# WORK REQUIRED
The lines to copy are those in the records below that hold the word "height".

Records drawn from a dataset:
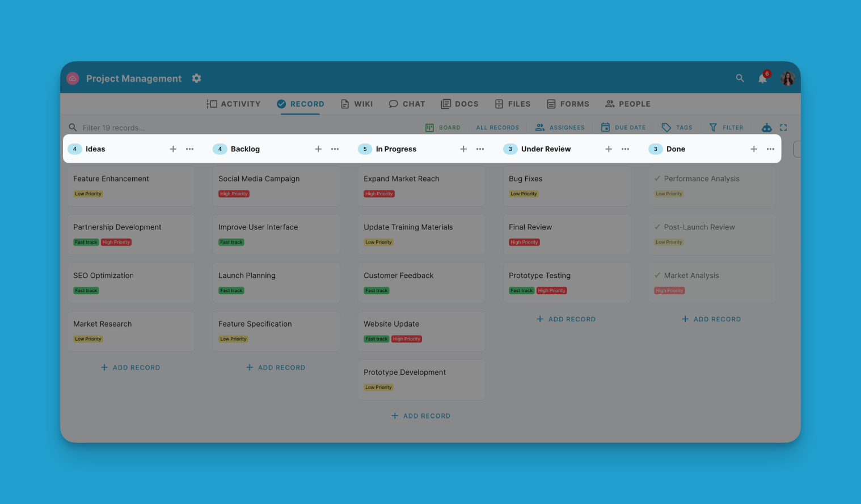
Task: Open the Done column options menu
Action: tap(770, 149)
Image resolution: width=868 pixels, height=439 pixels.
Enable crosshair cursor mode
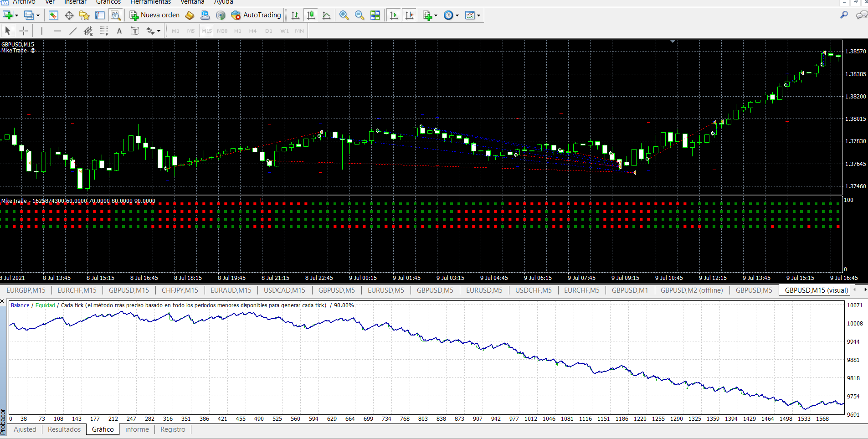[x=24, y=31]
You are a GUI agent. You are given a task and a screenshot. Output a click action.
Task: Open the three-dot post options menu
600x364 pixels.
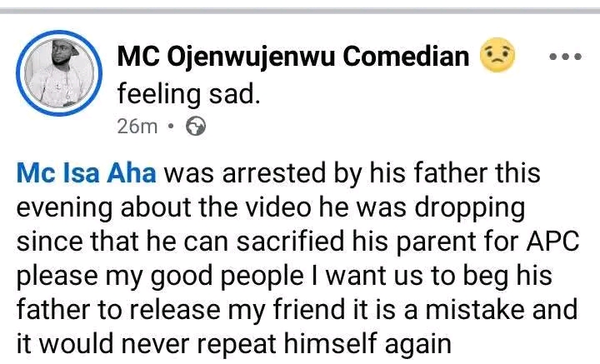pos(566,57)
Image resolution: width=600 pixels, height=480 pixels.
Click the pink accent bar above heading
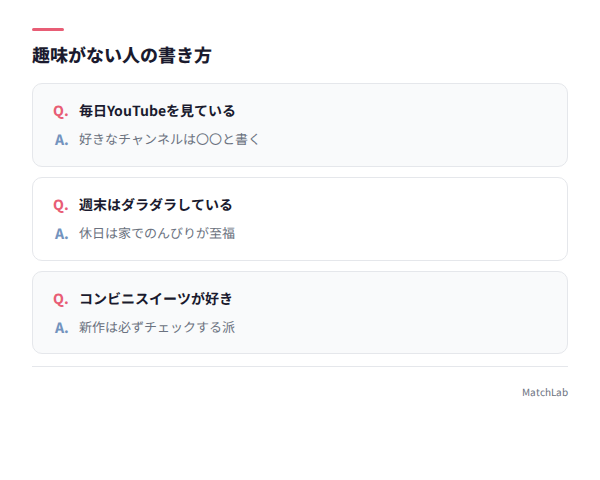(48, 29)
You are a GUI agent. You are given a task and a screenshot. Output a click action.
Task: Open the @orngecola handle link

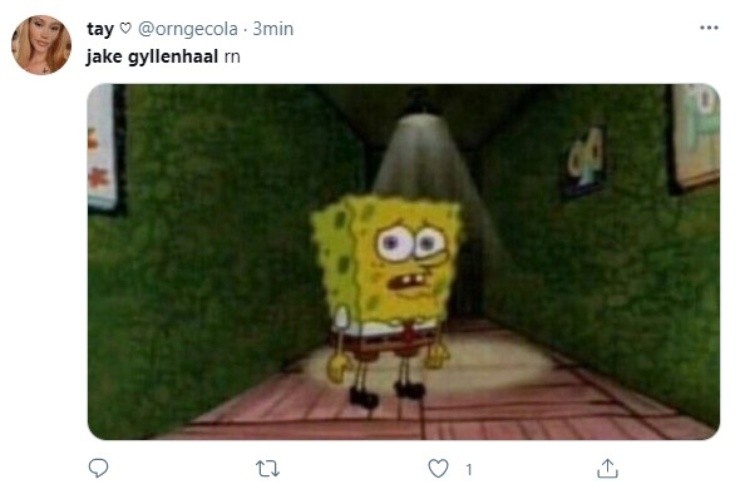[188, 29]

# TASK SOLUTION
Image resolution: width=868 pixels, height=439 pixels.
Image resolution: width=600 pixels, height=480 pixels.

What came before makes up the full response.